You see, “Pyramid” never started from the top down. To win the game, contestants first had to build a base of small-dollar achievements. That base of support at the $50, $100, $150, and $200 levels wasn’t superfluous; it provided the foundation for winning the game.
Major donors are absolutely crucial for nonprofit organizations that rely on individual giving. However, it’s important to remember where major donors come from. In many cases, donors enter the annual giving pipeline with small contributions. They get to know the organization, develop an affinity for its work, and — with the right combination of donor interest, philanthropic worthiness, compelling need, and good cultivation and stewardship — over time become leadership donors, then major donors, and perhaps even legacy society members.

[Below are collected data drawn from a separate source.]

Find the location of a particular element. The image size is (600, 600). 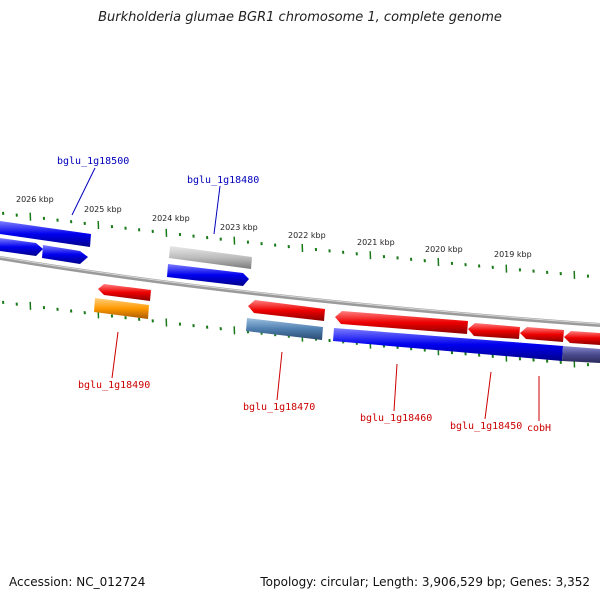

plus-strand-features is located at coordinates (126, 254).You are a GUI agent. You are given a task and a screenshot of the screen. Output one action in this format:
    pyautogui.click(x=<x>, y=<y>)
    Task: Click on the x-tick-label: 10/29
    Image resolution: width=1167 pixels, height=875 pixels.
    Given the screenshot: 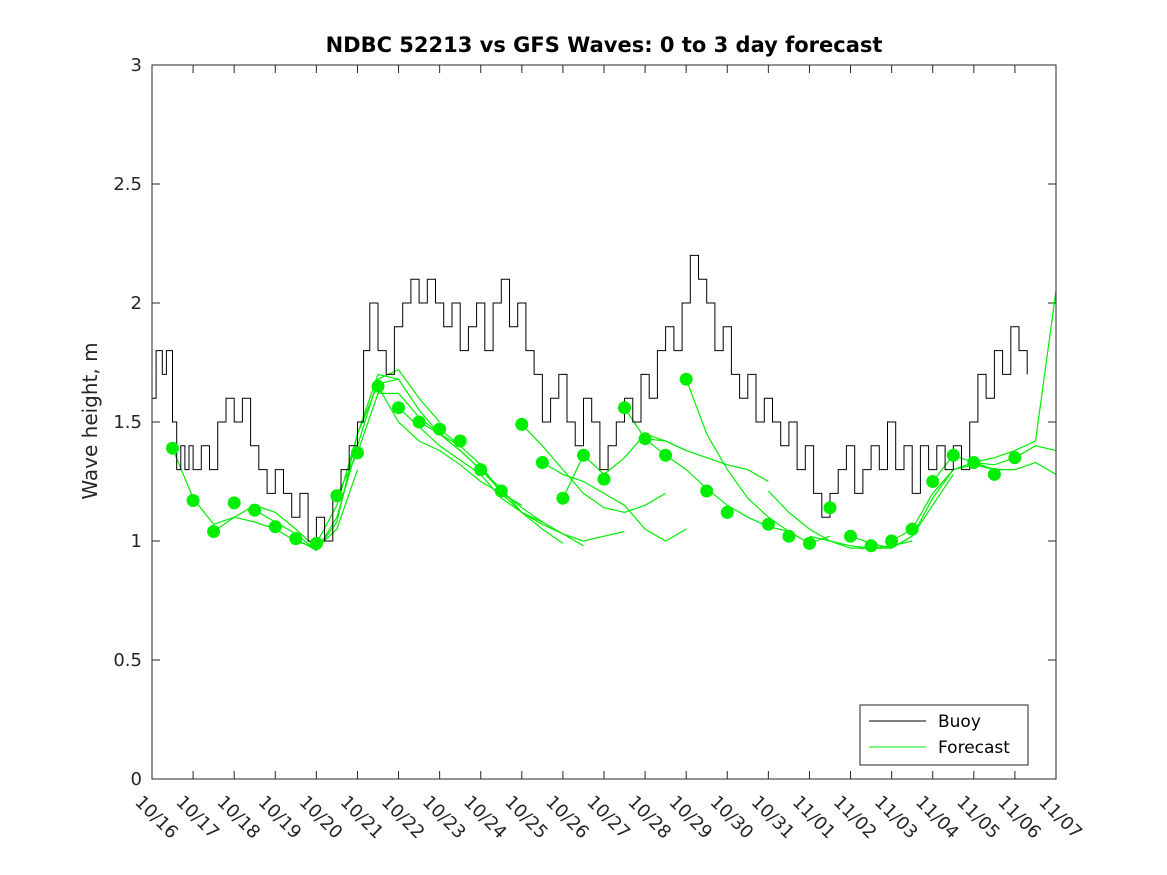 What is the action you would take?
    pyautogui.click(x=691, y=818)
    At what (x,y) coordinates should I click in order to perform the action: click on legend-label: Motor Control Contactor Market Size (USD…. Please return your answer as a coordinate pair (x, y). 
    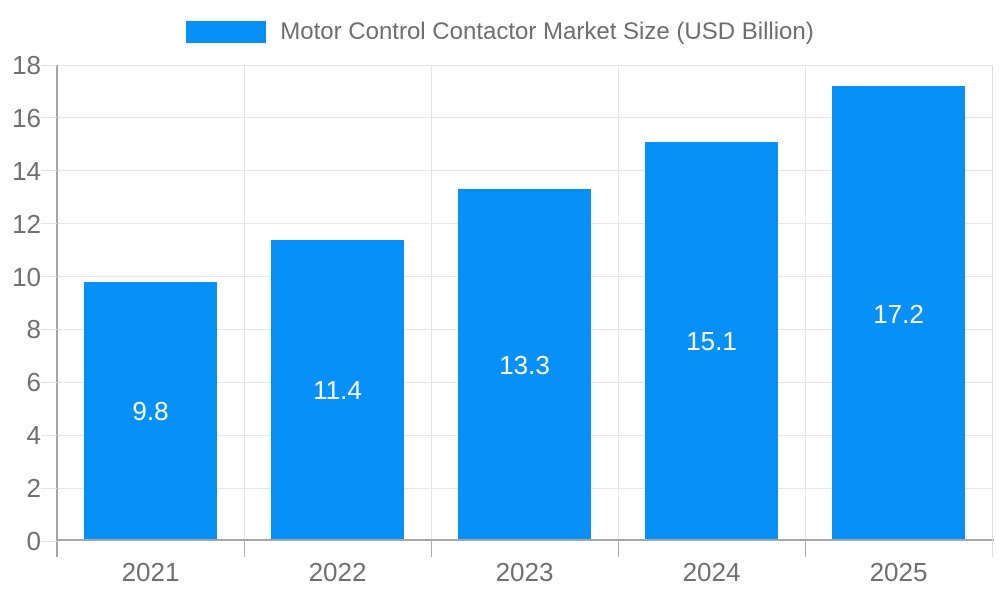
    Looking at the image, I should click on (547, 32).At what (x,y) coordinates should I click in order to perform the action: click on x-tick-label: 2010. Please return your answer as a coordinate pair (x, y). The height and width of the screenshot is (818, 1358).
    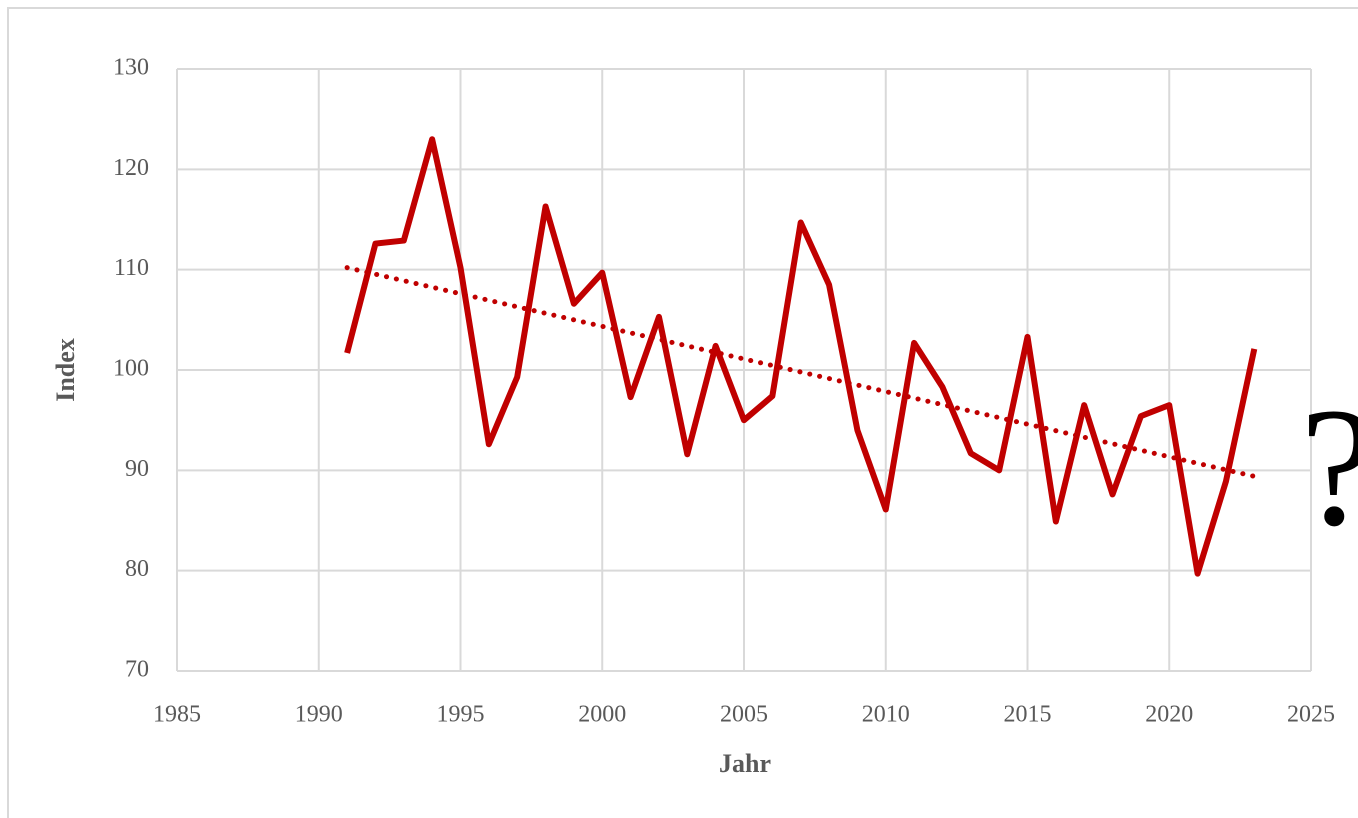
    Looking at the image, I should click on (886, 715).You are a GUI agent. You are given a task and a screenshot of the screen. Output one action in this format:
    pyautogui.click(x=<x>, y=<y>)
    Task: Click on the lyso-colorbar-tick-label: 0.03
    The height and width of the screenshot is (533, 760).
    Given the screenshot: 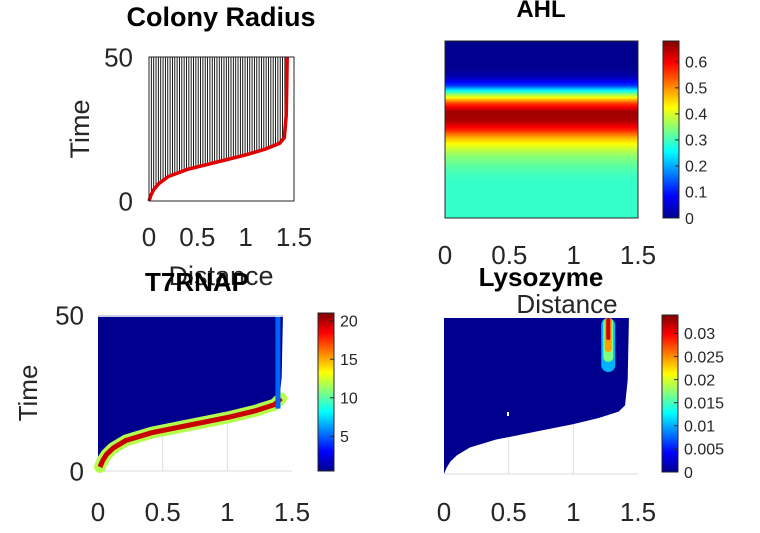 What is the action you would take?
    pyautogui.click(x=700, y=334)
    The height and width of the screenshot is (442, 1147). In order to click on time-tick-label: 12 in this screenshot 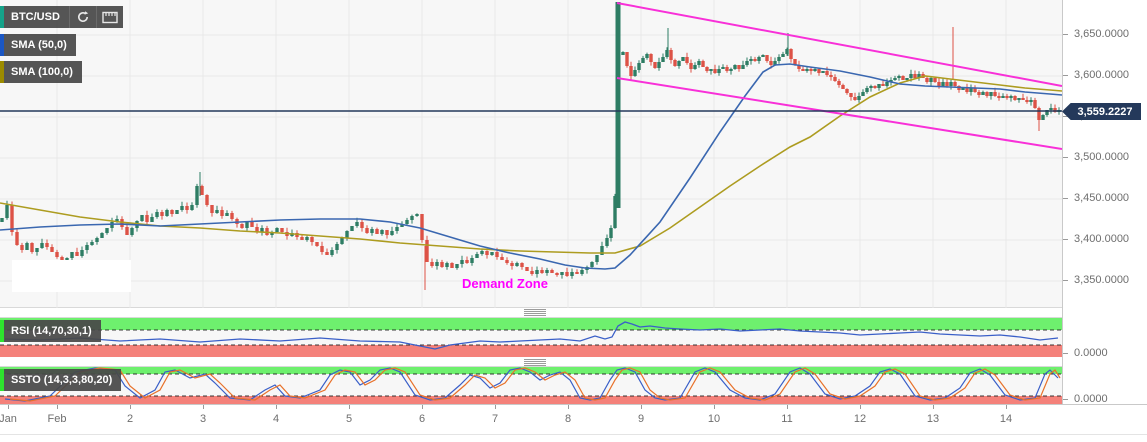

In 2005, one of our nonprofit clients received a $60-million gift from an alumni donor. The amount of that generous donor’s first gift to the organization? A $60 check to the annual fund about ten years prior.
So what does your donor pyramid look like? Does it resemble a traditional donor pyramid, with ample support and donor engagement at lower levels? Most important, what strategy is in place to ensure your donor pyramid remains solid over the next three . . . five . . . seven . . . or 10 years?
Think about it, and remember that the greatest pyramids only last if they are built on strong foundations.